DATA EXTRACTS:
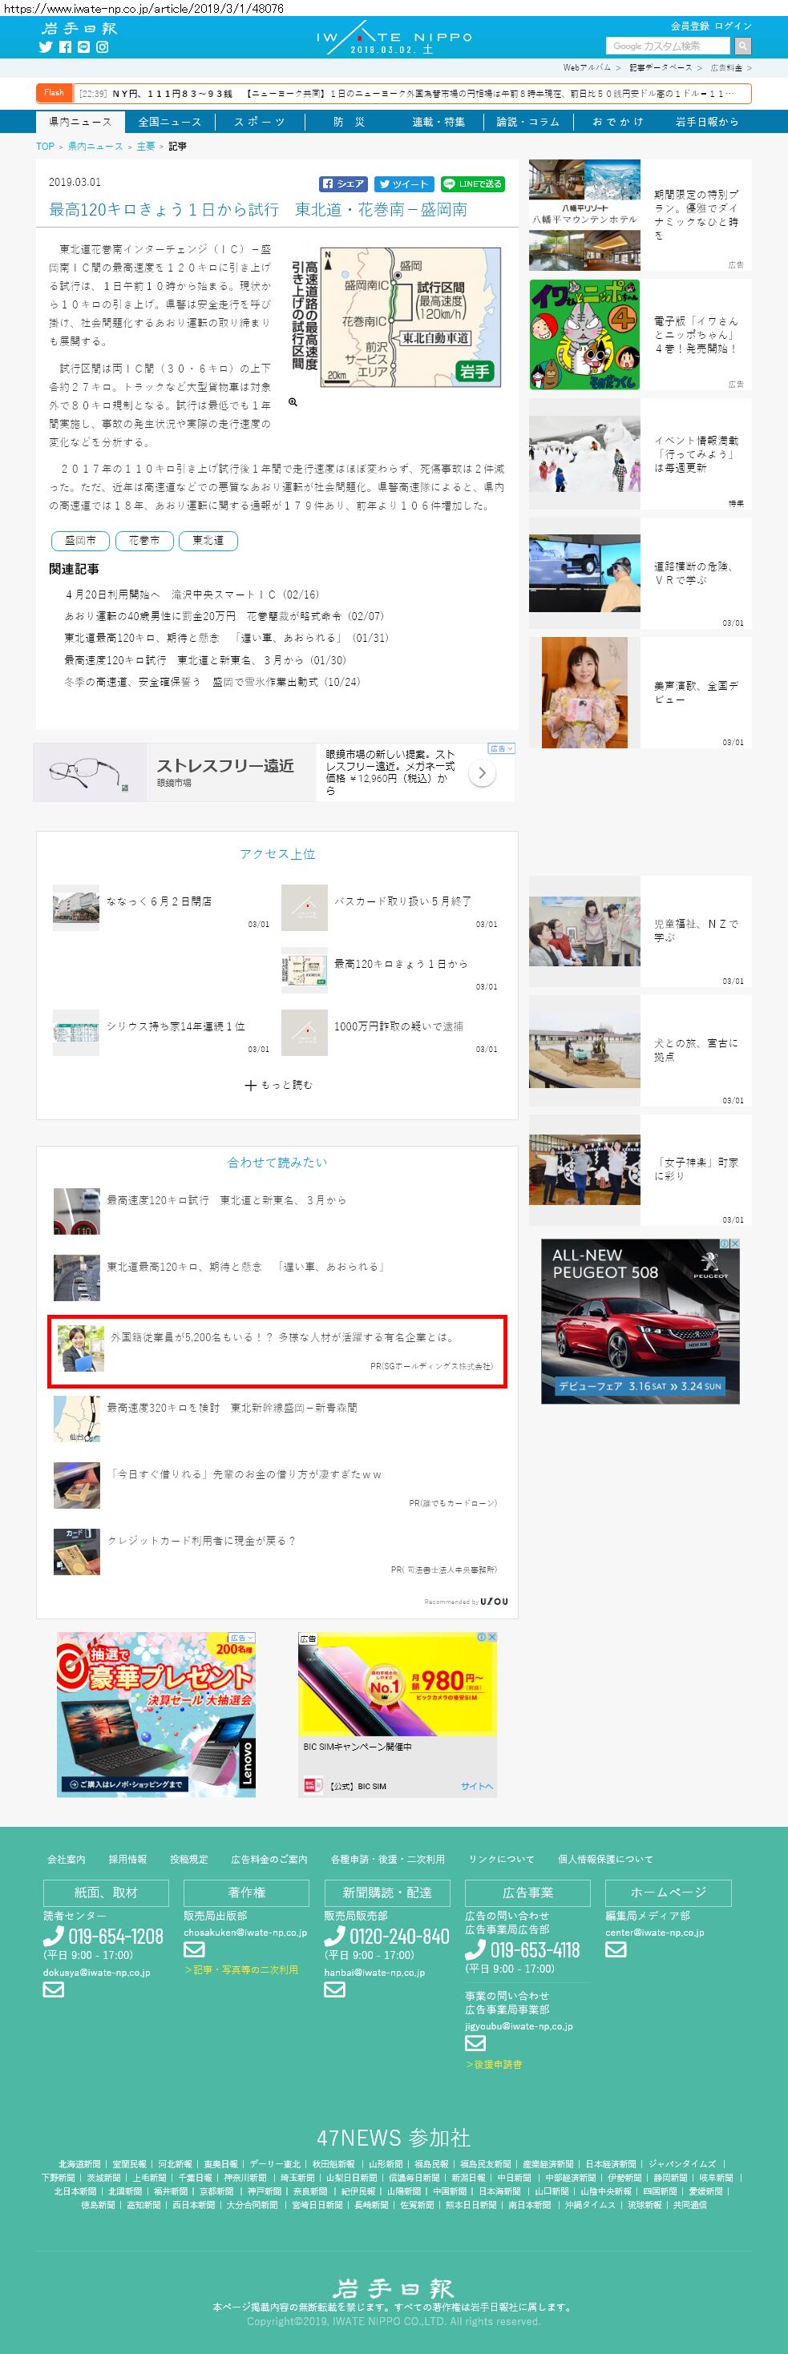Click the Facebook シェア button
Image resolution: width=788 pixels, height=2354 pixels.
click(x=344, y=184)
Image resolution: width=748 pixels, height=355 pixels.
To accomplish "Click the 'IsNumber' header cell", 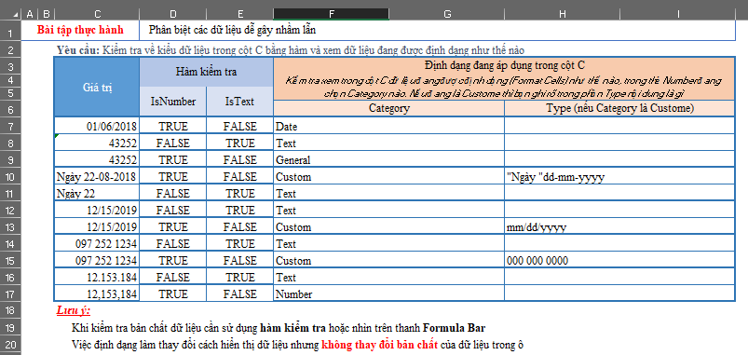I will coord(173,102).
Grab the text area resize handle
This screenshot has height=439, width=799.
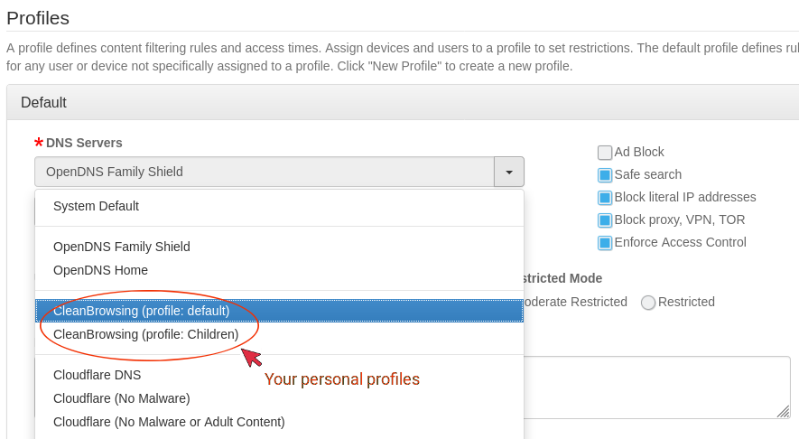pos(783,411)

---

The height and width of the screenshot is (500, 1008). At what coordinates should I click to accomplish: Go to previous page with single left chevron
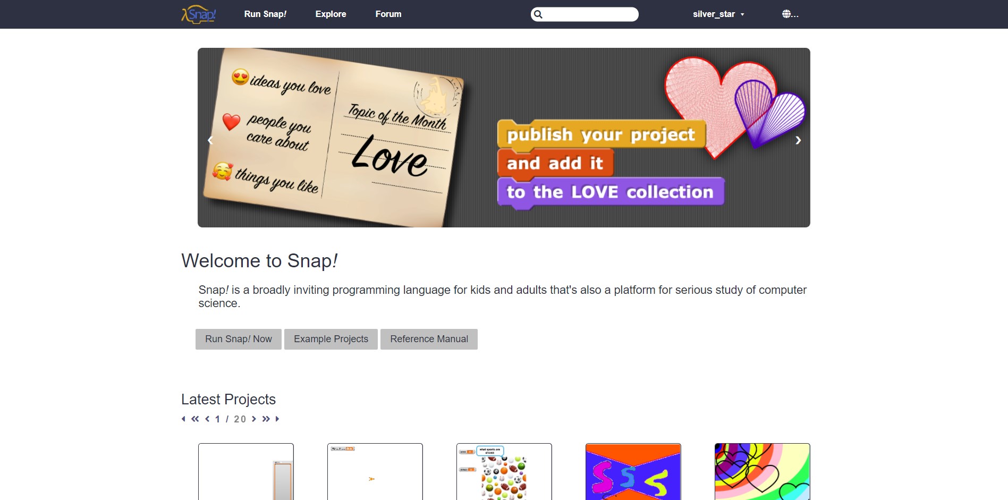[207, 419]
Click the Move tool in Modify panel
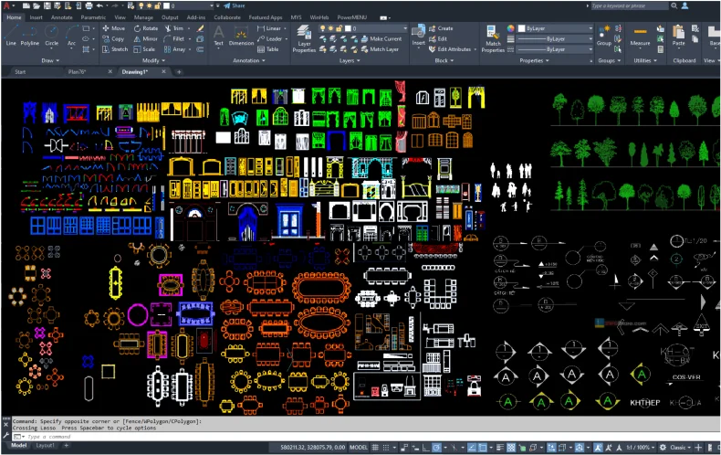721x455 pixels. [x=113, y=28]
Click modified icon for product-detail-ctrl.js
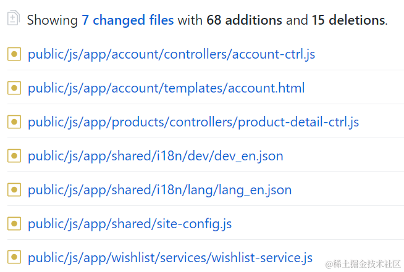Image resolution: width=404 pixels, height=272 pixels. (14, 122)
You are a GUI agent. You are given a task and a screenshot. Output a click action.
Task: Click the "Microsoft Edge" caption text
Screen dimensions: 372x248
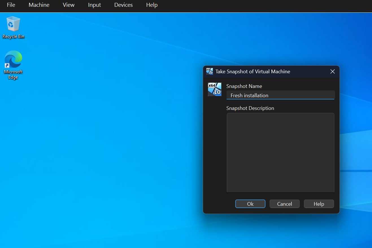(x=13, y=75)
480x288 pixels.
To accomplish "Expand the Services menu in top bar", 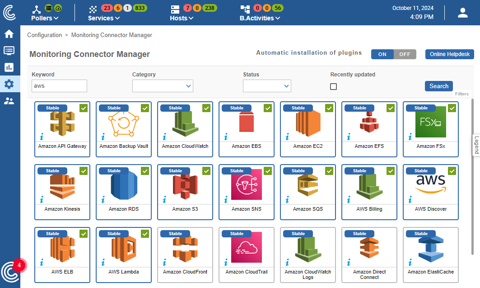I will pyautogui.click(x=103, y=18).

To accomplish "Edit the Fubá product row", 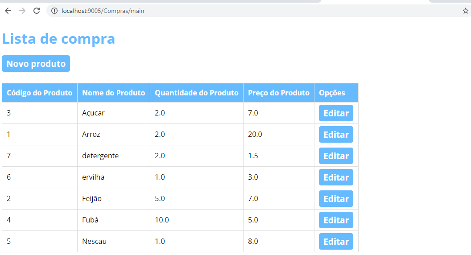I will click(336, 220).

ASSIGNED TASK: Print nothing but the lines above starting with the line that contains "Click modified icon" and going on through the line that contains "480x288 pixels.". Leave out the pictures.

SOLUTION TO THIS TASK:
Click modified icon for product-detail-ctrl.js
Image resolution: width=404 pixels, height=272 pixels. (14, 122)
You are a GUI agent. You are given a task and a screenshot. Output a click action.
Task: Click the "Microsoft Edge" caption text
Screen dimensions: 372x248
(x=13, y=75)
480x288 pixels.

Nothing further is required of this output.